Na época me soou ofensivo. A ciência foi historicamente construída por homens, e eles estudaram temas masculinos entre todos os temas, e eu não tenho relatos de que foram considerados apaixonados demais para estudar sobre si mesmos e a sociedade. Veja, novamente bate na nossa porta o estereótipo de que o homem é mais racional, e portanto mais capaz de fazer ciência para ele mesmo ou para sociedade, seja na área de humanas, exatas ou biológicas. Uma das coisas que aprendi nas leituras sobre metodologia para pesquisas foi que o pesquisador pode de fato ser apaixonado, e eu duvido que ganhadores do Premio Nobel não fossem efetivamente apaixonados por seus temas de pesquisa. Mas você deve aplicar a metodologia de modo a não viesar o que você acha que pode ser a resposta da sua pergunta de pesquisa com o que ela realmente pode ser. No meu caso, como a minha pesquisa envolvia entrevistas em profundidade (duraram entre 40 minutos e 01h30), a minha orientação era não perguntar sobre machismo, não perguntar sobre discriminação, quase não perguntar! (risos) Apenas puxar um assunto como “Como começou sua carreira?”, “Como era seu ambiente de trabalho?” e a pessoa traz o que ela recorta como relevante na resposta, se eu quiser detalhar eu peço para falar mais sobre determinado assunto, mas não há a imposição de um conceito meu. Poderia ter acontecido de as pessoas não tocarem no tema, ou não terem exemplos de experiências discriminatórias, mas das 16 pessoas (14 mulheres e 2 homens) que entrevistei apenas uma não relatou experiências que eu pudesse, de acordo com minha bibliografia de gênero, classificar como discriminatórias.
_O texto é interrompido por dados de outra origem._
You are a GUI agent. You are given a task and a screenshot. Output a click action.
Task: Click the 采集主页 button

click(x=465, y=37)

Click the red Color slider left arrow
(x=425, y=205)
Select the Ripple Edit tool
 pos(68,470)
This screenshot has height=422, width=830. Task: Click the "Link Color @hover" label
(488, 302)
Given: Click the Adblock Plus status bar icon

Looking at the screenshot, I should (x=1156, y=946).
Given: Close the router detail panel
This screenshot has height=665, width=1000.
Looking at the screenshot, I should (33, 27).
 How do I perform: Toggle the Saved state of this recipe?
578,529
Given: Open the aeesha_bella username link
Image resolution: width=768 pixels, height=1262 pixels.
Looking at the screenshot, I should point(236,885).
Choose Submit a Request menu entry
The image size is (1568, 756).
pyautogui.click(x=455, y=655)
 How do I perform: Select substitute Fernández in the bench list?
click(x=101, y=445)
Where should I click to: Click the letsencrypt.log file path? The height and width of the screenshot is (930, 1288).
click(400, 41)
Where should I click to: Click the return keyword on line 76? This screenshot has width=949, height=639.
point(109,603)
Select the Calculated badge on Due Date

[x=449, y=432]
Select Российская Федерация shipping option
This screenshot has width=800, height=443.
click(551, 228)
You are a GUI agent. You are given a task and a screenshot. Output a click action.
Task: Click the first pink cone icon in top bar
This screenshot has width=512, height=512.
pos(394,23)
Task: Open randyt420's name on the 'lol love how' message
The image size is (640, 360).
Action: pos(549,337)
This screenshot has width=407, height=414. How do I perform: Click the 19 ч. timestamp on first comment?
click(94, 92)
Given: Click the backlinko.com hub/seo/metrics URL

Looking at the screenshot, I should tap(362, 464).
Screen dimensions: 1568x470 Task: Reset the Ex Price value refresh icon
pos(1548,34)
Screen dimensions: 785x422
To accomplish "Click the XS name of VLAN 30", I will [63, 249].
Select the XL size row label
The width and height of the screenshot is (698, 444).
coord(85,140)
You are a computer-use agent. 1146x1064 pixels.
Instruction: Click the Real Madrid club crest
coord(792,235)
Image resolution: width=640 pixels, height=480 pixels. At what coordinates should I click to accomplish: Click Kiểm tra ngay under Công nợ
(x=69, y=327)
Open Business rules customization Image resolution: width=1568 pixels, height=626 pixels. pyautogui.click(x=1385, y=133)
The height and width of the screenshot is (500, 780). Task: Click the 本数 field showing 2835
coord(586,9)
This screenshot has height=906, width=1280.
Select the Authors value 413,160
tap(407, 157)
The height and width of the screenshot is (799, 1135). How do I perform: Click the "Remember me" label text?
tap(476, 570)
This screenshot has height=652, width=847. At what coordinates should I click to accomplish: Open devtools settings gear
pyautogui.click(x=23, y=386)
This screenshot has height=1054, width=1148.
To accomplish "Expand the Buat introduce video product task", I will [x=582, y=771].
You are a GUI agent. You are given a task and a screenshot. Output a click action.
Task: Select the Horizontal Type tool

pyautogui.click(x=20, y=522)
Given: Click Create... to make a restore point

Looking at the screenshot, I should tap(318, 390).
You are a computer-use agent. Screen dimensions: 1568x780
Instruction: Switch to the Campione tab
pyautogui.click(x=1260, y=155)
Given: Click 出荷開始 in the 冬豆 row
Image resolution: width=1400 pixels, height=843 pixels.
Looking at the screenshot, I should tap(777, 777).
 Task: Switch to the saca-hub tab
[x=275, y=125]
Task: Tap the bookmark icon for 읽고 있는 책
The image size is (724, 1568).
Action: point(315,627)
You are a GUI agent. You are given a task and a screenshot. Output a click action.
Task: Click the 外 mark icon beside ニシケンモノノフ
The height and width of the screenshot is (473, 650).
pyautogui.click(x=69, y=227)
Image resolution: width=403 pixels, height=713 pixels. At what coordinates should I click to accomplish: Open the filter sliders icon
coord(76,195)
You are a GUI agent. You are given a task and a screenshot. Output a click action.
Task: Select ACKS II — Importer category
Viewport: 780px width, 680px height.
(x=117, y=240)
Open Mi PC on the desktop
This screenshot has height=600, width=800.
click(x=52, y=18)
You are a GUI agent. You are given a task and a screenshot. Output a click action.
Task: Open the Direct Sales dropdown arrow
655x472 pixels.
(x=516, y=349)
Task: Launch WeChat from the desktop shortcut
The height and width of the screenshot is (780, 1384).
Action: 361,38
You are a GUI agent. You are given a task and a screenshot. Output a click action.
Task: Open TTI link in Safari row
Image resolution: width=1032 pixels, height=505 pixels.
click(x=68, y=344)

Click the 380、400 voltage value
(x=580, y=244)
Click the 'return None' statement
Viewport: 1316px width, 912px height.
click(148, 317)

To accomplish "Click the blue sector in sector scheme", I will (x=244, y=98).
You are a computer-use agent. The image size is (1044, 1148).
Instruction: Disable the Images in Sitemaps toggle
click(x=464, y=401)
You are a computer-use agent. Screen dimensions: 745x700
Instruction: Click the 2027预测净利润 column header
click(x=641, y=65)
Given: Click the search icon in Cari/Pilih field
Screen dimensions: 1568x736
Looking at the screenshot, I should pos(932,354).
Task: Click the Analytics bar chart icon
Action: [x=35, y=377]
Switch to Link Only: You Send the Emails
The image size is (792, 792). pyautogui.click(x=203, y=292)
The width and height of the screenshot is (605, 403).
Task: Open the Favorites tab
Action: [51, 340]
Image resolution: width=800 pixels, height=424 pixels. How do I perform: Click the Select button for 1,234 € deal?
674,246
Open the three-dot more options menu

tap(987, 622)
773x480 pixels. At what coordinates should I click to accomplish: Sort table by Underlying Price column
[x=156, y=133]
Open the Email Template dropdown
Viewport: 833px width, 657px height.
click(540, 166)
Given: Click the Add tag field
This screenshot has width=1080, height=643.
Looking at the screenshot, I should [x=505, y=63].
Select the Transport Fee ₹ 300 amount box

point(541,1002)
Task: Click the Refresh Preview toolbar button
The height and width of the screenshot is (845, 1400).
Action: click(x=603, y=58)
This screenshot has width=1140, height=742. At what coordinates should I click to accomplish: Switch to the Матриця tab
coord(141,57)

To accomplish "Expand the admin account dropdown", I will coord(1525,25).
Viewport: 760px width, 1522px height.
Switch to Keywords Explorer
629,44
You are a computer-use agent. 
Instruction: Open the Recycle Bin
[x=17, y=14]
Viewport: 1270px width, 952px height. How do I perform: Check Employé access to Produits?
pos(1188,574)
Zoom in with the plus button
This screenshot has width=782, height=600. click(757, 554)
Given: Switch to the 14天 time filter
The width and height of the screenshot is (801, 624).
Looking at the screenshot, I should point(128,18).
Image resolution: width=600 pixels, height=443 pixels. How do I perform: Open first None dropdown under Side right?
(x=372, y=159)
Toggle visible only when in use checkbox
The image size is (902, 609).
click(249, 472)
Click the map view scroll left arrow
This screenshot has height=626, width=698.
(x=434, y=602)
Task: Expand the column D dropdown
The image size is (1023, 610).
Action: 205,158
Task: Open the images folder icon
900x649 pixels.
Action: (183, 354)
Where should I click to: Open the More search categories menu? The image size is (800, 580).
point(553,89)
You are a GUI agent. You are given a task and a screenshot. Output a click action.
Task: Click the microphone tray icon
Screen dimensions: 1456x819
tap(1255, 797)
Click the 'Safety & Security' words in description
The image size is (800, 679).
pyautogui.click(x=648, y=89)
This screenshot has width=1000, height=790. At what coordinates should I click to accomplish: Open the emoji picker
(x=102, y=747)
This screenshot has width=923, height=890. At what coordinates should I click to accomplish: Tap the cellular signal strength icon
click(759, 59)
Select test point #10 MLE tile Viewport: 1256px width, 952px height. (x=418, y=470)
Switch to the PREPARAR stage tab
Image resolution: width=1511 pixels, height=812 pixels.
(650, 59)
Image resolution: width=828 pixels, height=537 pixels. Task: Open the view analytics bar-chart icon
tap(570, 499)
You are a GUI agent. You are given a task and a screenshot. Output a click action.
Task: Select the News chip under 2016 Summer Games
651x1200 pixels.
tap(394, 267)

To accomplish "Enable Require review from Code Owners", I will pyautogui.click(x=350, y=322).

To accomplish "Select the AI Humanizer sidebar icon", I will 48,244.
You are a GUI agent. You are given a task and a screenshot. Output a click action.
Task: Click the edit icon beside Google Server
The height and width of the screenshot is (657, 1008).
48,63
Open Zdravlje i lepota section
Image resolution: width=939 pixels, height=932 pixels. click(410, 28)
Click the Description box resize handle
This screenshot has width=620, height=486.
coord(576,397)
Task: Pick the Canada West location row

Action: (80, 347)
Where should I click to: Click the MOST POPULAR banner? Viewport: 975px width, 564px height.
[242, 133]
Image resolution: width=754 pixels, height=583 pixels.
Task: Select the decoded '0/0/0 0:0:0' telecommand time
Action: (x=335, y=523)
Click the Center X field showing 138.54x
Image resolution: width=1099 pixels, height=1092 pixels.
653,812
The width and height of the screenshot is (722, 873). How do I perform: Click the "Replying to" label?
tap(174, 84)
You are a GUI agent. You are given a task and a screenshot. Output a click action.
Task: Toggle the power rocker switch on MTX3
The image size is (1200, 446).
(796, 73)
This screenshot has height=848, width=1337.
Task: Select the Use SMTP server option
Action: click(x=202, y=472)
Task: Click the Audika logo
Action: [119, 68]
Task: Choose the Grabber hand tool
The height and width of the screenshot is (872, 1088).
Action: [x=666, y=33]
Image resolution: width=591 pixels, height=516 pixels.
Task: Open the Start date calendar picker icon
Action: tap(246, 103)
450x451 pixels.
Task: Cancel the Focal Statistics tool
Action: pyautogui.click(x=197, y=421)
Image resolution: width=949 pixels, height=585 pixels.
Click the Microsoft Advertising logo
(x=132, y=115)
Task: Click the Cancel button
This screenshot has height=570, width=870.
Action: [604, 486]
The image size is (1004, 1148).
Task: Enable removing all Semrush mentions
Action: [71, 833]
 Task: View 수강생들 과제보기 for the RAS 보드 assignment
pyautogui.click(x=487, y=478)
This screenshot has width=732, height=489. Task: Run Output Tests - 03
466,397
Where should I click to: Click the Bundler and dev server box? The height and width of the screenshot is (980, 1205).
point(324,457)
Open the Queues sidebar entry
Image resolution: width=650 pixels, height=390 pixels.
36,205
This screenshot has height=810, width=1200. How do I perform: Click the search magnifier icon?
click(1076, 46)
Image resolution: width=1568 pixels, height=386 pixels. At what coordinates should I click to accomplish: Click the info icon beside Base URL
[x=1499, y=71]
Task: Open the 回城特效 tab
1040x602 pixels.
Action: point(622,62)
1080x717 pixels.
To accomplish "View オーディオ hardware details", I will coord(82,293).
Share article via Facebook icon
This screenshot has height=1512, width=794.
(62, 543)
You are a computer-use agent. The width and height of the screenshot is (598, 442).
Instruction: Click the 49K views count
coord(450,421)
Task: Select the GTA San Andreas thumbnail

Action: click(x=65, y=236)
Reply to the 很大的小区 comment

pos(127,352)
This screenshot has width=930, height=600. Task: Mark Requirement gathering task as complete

Quais foram as conclusões da sua pesquisa? Você pode adiantar algo?
Posso adiantar que ao que minha pesquisa se propôs, que foi descrever o ambiente para mulheres em posições ligadas a negócios no mercado financeiro, ela foi muito bem sucedida. Conseguir mapear no cotidiano profissional das entrevistadas e entrevistados comportamentos que podem ser objeto de melhoria. Foi muito gratificante para mim, e acredito que a principal conclusão foi a de que as medidas legais ou institucionais não encerram o problema das mulheres. É possível por analogia imaginar que também não encerram o problema dos gays, dos negros, das pessoas trans. Eu cheguei a propor uma rede de networking maior entre as mulheres do mercado financeiro, porque isso pode levar mulheres qualificadas a conhecerem outras e as indicarem para cada vez mais posições. Não digo que é a única solução e nem a melhor, apenas digo que informar, empoderar e unir mulheres é um grande primeiro passo para quebrar uma cerca invisível feita por relações masculinas dentro do mercado de trabalho.
Talvez o melhor resultado até agora tenha sido justamente ter a pesquisa aceita no maior congresso europeu de contabilidade. Com isso pude provar para a academia brasileira que os pesquisadores internacionais já olham para esse tema com seriedade, não deboche, e que ser mulher não deveria ser impeditivo de pesquisar sobre e para mulheres. Poderei ainda ter insights de acadêmicos experientes para, quem sabe, estruturar uma proposta prática e inclusiva.